Jon Goff notes that MIT has developed a new, more sensitive infrared receiver. The article mentions that data rates to space probes might improve as a result. Brian Dunbar wonders why I think pointing (and though I didn't mention it, antennas) are a big problem.
The location of Mars is known to great accuracy, and the location of the spacecraft is well known also. The direction the spacecraft is pointing is less well known, and the direction that the laser comes out of it is less well known also, and that's the pointing problem in a nutshell.
Think in solid angles. An omnidirectional antenna spreads its transmitted energy evenly over the whole sphere: 4*pi steradians. So, if you transmit 100 watts across 4 x 10^8 km (max distance to Mars) to a 70 meter dish at Goldstone, the most signal you can receive is (10 watts) * (goldstone aperture) / (transmit solid angle) / (distance^2). That's 100 * (pi*35^2) / (4*pi) / (4*10^11)^2, or about 2 * 10^-19 watts. You can see why the folks who built Goldstone wanted it a long way from the nearest 100 kilowatt AM radio station.
A 4 meter high gain antenna might transmit 100 watts at 20 GHz. 20 GHz is 1.5 cm wavelength, so the planar beam spread might be about (1.5cm/4m)^2 = 1.4*10^-5 steradians. The Goldstone dish will receive 7*10^4 times as much power from this dish as from the omnidirectional antenna (still a piddly 1.3*10^-14 watts). The downside is that you have to point the antenna to within 1 part in 530, about 0.5 degree accuracy. That's not too hard.
Now suppose you transmit with a 100 watt 1.55um infrared laser, with an aperture of 4cm. The beam spread is 100 times smaller than that old high gain antenna (and the solid angle is 10,000 times smaller). The Goldstone dish is now receiving 1.3*10^-10 watts, which is much better, but you'll have to orient the spacecraft that much more accurately. Which means eddy currents in the propellant swishing around in your tanks will knock the beam off. Sunlight pressure will knock it off. Worse still, differential heating of your optics will cause the beam to steer relative to the spacecraft. The fact that the spacecraft is in free-fall means that the structure between your star sensors and your maser has changed shape somewhat since you calibrated it on the ground before launch. All of which means when your computer thinks it's pointing the beam at Earth, it's acutally illuminating the Mare Iridium, and Goldstone is getting nothing.
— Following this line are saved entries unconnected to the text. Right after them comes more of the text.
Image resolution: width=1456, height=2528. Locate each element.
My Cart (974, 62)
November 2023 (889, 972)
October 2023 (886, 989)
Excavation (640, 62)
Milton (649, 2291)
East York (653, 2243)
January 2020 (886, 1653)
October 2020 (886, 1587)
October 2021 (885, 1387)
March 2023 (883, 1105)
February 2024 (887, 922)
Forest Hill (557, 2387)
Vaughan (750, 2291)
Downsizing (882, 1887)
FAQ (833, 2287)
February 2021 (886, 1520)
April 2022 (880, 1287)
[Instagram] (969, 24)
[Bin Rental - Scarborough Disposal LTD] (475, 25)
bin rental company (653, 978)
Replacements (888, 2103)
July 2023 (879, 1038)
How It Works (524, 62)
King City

Except the trouble is that Goldstone can't handle the infrared radiation your laser produces, so you'll need something more like an infrared telescope, which might have a 2 meter aperture instead of Goldstone's 70 meter aperture, and so you've lost three of your four orders of magnitude improvement.
Now if someone shows me a spacecraft with a multimeter telescope used to transmit infrared to Earth, I'll get seriously impressed. Courtesy of the fiber optic revolution, we now have an awesome amount of experience with high-data-rate micron (i.e. infrared) lasers. I can imagine a satellite's telescope where the same mirror is used to transmit to and also take pictures of earth. The pictures taken are used for pointing calibration, and now the stable optical structure is just the picture sensor and laser transmit head, and doesn't include the mirror at all. As a side benefit, the same telescope and imaging system can be used for very nice pictures of the probe target, i.e. Mars, although not at the same time, of course. You might even be able to do high-precision lidar (radar with lasers) surface terrain measurement.